Political marketing
Political Marketing is an emerging discipline worldwide, and at the same time a widening professional field.

The conceptualization of the field began in the early 70’s with relation to social marketing, and was widened towards the late 80’s. The expansion of Political Marketing occurred in the second half of the 90’s, as a consequence of three developments:
- Organizations and political institutions began to be perceived primarily as suppliers of social products;
- The perspective over citizens has decisively transformed into one of citizens as clients of the socio-political systems;
- And last but not least, society began to be regarded as a global mechanism for transferring symbolic goods.

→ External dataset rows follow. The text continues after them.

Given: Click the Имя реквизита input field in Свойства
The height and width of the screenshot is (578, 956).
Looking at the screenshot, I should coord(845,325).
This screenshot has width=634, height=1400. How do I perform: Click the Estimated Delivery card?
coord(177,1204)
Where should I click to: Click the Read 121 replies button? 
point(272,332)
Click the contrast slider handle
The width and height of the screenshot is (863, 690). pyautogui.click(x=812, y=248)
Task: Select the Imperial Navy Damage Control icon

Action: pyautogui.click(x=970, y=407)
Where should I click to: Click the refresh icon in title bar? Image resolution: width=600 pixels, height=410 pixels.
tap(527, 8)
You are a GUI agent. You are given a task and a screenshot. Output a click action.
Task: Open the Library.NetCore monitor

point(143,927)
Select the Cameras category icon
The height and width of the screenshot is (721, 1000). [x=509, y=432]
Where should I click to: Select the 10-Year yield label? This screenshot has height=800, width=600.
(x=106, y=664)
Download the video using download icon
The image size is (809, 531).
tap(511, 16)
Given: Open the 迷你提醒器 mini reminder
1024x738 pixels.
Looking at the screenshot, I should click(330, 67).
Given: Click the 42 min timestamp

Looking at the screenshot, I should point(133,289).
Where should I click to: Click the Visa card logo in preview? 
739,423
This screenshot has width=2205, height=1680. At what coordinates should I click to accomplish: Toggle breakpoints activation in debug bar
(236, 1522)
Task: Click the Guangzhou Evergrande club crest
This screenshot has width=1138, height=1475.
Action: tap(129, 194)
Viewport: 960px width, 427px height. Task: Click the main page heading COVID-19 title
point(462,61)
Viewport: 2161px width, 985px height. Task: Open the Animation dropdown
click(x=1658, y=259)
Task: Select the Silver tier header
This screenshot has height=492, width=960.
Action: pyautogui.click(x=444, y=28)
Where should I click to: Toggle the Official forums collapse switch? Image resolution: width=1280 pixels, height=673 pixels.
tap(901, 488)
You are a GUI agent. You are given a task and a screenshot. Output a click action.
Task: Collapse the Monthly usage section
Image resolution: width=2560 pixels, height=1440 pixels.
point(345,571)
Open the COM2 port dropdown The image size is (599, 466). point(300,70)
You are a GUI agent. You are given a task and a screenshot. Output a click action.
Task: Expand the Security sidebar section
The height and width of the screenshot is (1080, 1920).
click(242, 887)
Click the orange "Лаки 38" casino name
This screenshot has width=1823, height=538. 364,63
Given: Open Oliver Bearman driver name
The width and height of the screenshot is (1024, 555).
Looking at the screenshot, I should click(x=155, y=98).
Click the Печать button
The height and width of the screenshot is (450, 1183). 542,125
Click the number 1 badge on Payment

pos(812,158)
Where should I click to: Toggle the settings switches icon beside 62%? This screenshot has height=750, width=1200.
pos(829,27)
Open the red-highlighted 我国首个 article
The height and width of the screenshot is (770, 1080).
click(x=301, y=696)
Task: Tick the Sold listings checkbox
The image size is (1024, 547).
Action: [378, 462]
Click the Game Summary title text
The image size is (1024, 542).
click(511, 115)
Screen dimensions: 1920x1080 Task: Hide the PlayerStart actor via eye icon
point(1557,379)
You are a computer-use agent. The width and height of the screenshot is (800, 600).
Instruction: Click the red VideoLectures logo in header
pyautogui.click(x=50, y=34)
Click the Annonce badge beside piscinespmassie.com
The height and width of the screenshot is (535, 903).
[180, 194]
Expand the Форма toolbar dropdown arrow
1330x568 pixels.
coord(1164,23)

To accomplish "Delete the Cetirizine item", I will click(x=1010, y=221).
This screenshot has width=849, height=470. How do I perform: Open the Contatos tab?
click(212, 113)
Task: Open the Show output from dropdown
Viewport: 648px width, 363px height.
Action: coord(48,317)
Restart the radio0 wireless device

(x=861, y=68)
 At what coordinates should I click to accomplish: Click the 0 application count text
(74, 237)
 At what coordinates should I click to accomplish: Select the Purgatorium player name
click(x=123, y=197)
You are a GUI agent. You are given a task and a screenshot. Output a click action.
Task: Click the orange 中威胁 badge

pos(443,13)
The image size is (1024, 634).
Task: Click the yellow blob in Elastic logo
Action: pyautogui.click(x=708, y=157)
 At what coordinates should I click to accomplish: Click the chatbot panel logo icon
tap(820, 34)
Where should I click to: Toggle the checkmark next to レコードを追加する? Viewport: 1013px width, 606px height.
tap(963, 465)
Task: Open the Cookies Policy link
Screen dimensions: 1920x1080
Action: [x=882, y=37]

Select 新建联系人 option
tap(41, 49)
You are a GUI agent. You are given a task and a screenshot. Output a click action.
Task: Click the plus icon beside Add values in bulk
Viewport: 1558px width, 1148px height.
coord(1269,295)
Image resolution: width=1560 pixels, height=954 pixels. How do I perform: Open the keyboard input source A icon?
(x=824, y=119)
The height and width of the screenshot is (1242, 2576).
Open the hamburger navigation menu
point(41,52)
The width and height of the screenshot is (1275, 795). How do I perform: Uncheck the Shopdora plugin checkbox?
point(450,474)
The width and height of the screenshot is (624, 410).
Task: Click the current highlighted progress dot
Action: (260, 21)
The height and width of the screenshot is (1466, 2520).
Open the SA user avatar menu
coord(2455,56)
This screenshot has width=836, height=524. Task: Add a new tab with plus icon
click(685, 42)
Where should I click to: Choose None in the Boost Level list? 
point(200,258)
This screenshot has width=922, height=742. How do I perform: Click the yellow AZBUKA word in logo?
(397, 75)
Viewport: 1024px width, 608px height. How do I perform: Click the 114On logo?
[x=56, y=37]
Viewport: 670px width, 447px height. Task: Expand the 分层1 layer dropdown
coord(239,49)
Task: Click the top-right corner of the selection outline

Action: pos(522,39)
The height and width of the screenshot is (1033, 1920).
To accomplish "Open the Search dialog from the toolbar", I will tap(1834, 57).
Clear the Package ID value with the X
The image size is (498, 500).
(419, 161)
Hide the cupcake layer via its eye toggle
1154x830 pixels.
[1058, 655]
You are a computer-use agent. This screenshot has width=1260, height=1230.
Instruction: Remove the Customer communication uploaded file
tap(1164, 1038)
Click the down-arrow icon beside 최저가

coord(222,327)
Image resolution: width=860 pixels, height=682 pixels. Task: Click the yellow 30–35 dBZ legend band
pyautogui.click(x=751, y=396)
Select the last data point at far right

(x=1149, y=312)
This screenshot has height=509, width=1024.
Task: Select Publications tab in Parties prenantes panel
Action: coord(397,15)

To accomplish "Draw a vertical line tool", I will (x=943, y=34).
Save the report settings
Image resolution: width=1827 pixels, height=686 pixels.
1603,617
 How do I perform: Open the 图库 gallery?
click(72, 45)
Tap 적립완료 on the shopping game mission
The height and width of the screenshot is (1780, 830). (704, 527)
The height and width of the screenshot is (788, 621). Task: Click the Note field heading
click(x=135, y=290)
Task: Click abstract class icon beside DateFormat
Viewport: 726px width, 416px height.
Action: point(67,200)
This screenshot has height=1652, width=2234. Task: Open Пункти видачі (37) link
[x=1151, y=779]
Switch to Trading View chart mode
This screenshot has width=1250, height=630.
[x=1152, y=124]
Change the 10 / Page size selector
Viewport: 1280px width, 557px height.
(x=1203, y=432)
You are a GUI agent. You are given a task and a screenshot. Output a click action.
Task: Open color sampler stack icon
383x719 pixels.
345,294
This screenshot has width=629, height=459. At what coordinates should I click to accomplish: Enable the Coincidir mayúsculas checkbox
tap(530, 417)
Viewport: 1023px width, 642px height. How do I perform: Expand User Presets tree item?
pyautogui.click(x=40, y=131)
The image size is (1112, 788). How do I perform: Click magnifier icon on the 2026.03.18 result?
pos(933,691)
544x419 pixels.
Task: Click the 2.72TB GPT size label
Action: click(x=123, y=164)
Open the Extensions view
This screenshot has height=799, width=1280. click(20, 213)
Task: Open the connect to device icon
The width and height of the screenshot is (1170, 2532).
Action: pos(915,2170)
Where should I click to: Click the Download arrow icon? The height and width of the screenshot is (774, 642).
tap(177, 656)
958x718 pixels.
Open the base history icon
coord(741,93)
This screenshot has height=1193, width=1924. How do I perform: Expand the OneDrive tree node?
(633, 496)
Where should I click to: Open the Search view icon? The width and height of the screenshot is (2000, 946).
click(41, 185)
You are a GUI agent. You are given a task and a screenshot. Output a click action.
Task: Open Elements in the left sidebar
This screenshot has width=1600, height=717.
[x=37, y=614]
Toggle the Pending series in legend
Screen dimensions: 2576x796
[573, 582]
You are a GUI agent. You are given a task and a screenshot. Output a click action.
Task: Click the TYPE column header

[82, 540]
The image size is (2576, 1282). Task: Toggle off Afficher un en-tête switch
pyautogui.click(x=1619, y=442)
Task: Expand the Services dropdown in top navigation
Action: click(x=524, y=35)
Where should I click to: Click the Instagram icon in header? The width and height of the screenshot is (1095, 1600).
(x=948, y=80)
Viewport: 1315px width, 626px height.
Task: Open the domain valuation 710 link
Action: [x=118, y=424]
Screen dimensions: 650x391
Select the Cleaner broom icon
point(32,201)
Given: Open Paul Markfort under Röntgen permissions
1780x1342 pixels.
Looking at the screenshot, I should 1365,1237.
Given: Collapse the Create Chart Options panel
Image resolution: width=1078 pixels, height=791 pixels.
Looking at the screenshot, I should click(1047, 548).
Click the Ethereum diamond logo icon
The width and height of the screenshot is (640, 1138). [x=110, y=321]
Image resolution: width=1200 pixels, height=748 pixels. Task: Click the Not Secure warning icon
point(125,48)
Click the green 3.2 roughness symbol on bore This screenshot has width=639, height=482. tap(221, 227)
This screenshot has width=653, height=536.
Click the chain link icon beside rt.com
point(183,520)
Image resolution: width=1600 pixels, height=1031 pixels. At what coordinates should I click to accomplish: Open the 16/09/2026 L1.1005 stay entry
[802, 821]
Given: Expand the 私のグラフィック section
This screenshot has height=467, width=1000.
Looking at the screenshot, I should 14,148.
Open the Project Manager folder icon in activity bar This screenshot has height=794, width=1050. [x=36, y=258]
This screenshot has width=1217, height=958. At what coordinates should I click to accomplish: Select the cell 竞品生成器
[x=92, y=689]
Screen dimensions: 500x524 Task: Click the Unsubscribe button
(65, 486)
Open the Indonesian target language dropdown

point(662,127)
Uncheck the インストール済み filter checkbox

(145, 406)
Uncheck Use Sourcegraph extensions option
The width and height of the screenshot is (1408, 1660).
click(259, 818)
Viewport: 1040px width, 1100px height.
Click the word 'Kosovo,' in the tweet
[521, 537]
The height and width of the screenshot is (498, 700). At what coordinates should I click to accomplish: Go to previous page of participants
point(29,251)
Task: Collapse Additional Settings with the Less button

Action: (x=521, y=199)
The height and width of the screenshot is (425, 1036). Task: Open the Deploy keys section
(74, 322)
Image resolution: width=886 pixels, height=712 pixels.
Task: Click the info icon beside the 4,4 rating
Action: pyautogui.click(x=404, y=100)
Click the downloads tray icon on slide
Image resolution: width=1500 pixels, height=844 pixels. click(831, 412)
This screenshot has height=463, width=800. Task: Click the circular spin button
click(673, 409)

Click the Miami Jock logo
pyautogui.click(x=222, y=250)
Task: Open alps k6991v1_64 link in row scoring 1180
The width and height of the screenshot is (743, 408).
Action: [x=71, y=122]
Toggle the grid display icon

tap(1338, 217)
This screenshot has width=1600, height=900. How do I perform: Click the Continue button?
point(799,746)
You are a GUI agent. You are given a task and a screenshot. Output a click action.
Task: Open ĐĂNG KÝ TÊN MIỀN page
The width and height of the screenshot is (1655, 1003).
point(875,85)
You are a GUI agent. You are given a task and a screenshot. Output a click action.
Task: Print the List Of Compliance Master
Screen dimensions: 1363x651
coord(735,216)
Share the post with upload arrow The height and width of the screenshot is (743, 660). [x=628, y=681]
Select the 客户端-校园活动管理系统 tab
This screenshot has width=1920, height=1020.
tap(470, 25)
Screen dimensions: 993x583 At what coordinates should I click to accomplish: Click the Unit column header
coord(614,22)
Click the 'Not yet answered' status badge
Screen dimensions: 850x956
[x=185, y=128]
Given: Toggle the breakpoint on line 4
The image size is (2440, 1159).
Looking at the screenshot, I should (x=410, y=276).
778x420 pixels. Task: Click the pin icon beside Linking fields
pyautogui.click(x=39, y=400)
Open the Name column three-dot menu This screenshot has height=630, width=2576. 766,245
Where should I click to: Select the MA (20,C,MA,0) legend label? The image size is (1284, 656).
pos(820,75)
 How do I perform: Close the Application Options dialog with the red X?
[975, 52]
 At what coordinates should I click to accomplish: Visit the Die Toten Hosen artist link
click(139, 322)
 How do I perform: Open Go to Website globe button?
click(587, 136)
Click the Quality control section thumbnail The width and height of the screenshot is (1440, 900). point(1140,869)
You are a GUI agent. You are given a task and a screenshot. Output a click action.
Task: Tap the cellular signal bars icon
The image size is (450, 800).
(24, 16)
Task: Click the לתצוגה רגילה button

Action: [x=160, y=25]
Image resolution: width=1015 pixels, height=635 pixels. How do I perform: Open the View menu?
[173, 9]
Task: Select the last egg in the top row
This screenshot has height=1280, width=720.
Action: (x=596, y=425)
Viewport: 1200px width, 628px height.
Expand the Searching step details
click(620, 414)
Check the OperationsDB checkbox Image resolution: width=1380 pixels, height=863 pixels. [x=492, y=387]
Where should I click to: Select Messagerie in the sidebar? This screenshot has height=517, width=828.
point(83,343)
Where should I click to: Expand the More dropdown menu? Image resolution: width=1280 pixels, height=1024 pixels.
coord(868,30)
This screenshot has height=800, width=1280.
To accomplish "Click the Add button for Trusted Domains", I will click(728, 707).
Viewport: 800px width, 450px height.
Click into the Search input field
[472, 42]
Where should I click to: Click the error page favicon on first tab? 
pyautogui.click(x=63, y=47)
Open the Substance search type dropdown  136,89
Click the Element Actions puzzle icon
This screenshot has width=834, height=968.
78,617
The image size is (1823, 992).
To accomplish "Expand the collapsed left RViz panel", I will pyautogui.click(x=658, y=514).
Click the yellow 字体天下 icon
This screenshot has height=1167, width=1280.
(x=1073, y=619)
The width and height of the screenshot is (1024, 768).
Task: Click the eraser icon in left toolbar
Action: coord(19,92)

A Political Marketing researcher or expert will regard the political organization as a whole and will focus on studying its capacities to produce and distribute symbolic capital.
This expert will study the organization’s position on the symbolic goods market and will analyse the organization’s relationship with its potential target.

This effort implies:
- The analysis, using Political Science methods, of the organization’s purposes in the political realm;
- Consideration of the factors related to political culture defining political behaviour and institutions;
- The evaluation, using interdisciplinary instruments from Economy, Political Science and Sociology, of individuals’ behaviour and their decisions to „purchase” symbolic goods;
- The analysis of the informational context and the organization’s available means of influencing the public communication process;
- The study of the public agenda and of the manner in which new themes and topics representing new symbolic goods earn their place on the mass-media or social group agenda;
- The monitoring of the degree to which the marketing vision influences and defines the management of the political organization.

Political Marketing is more than political communication, making up political slogans, designing posters and survey analysis, as is often suggested by communication consultants or market research and polling agencies.
Identifying Political Marketing exclusively with such of its components deprives the discipline of its fundamental attribute which is an integrated vision of the „strategy oriented towards the target public of symbolic goods”. To many it has become merely the collection of services provided by different sector experts, which is obviously an incomplete perspective.

Political Marketing is interdisciplinary, if only concerning the manner in which it combines the marketing vision of the economic realm and the goal-oriented vision of the political actors, characteristic to Political Science.

This particular perspective of society and of the exchanges between organization-actors and client-actors has raised issues in the Political Marketing literature regarding the discipline’s own ethics.

The ethical issue is in fact one of the most tender spots of Political Marketing in relation with its critics. Their main allegation is that the discipline’s concern with the complete „satisfaction” of the client has a detrimental effect on democracy and democratic stability.
The ethical objections are diverse and most of the authors in the field consider the debate to be open.

In Romania, Political Marketing is seldom present as a topic of university curricula, and most of the times it is merely a subject of courses held by communication or market research experts whose professional portfolio includes participation in political or electoral campaigns.

In what concerns the professional sphere, the offer of Political Marketing services available on the market consist of: opinion research, PR and communication consultancy and “embryonic-phase” mass-media analysis services. It rarely produces intelligence products and only once in four years, around election time, advertising agencies extend their activity to producing political clips. In what concerns the management services for electoral campaigns, there is a diffuse market made up of „free-lancers” who offer services to local leaders, mainly in local electoral campaigns.

The strategic vision regarding the relationship between the organisation and its public is completely internalized (within parties and governmental institutions). It lies merely in the attributions of the centralized decision bodies and is rarely shared with the members of the organisations.

At the level of public institutions, there is no such vision of the institution as player on a symbolic goods market, and consequently the demand for Political Marketing services from public institutions is also lacking.